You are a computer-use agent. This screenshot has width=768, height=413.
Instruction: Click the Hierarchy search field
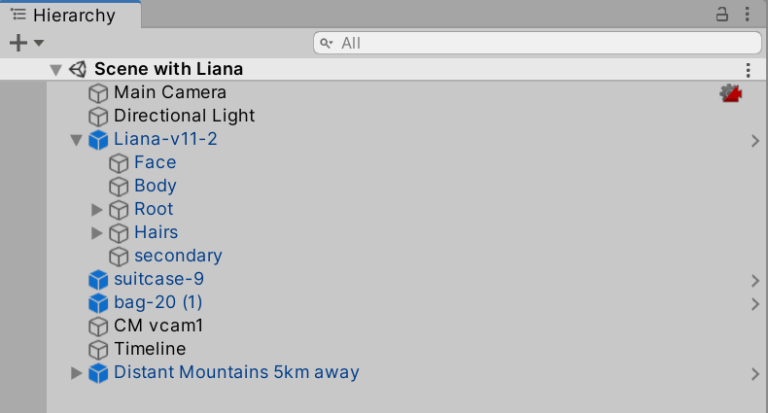click(540, 43)
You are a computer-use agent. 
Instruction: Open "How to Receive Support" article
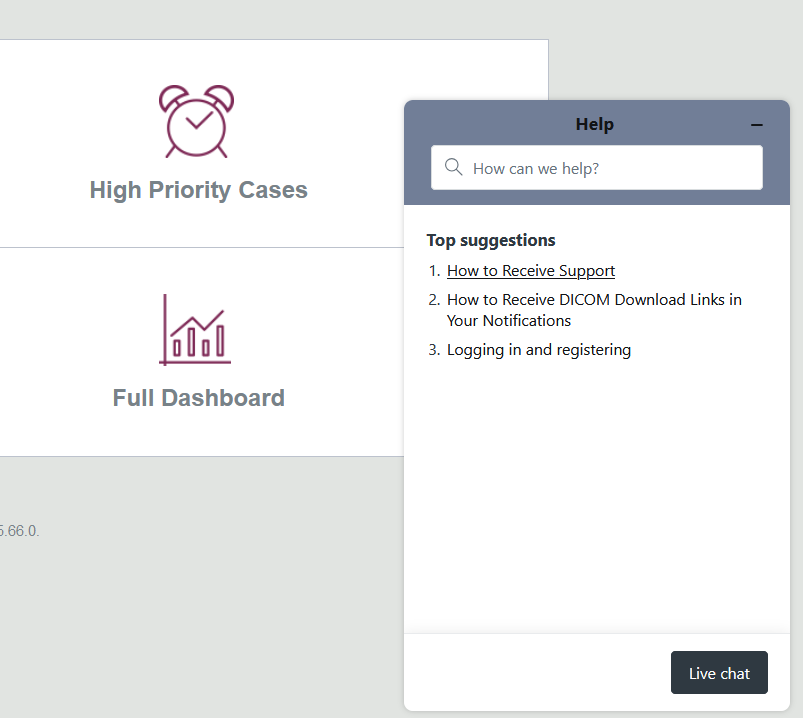530,271
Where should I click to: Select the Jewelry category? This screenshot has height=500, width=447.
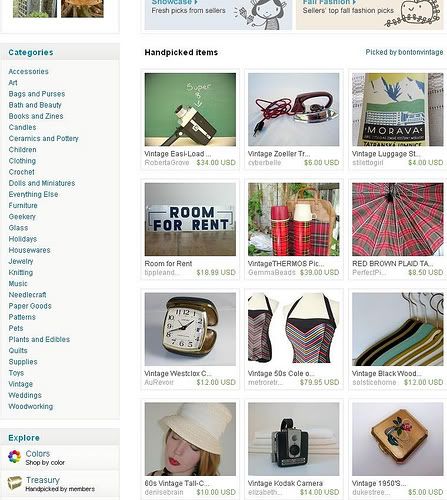pos(21,261)
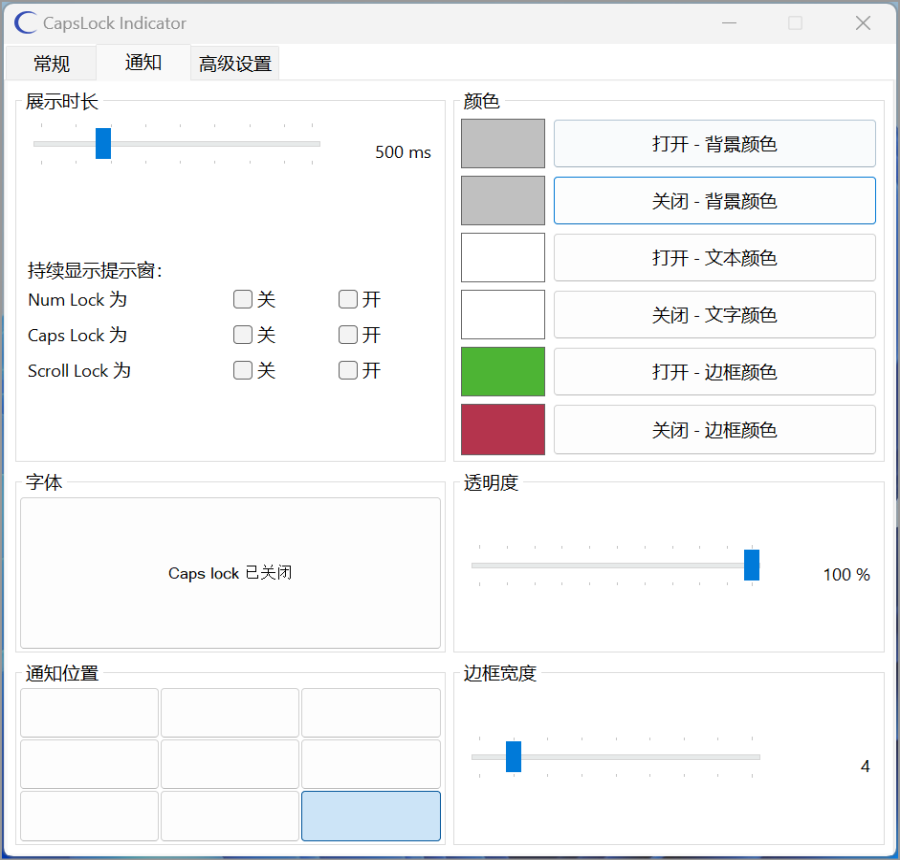This screenshot has height=860, width=900.
Task: Open font picker showing Caps lock 已关闭
Action: click(x=230, y=573)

────────────────────

| ASSIGNED TASK |
A verbatim copy of the material is needed; pictures are not to appear in it.

| REPLY TO THE TASK |
You are a computer-use agent. This screenshot has width=768, height=413.
Instruction: Click the Hierarchy search field
click(540, 43)
You are a computer-use agent. 
Instruction: Open "How to Receive Support" article
530,271
Where should I click to: Select the Jewelry category? This screenshot has height=500, width=447.
pos(21,261)
This screenshot has height=860, width=900.
Task: Open font picker showing Caps lock 已关闭
Action: click(x=230, y=573)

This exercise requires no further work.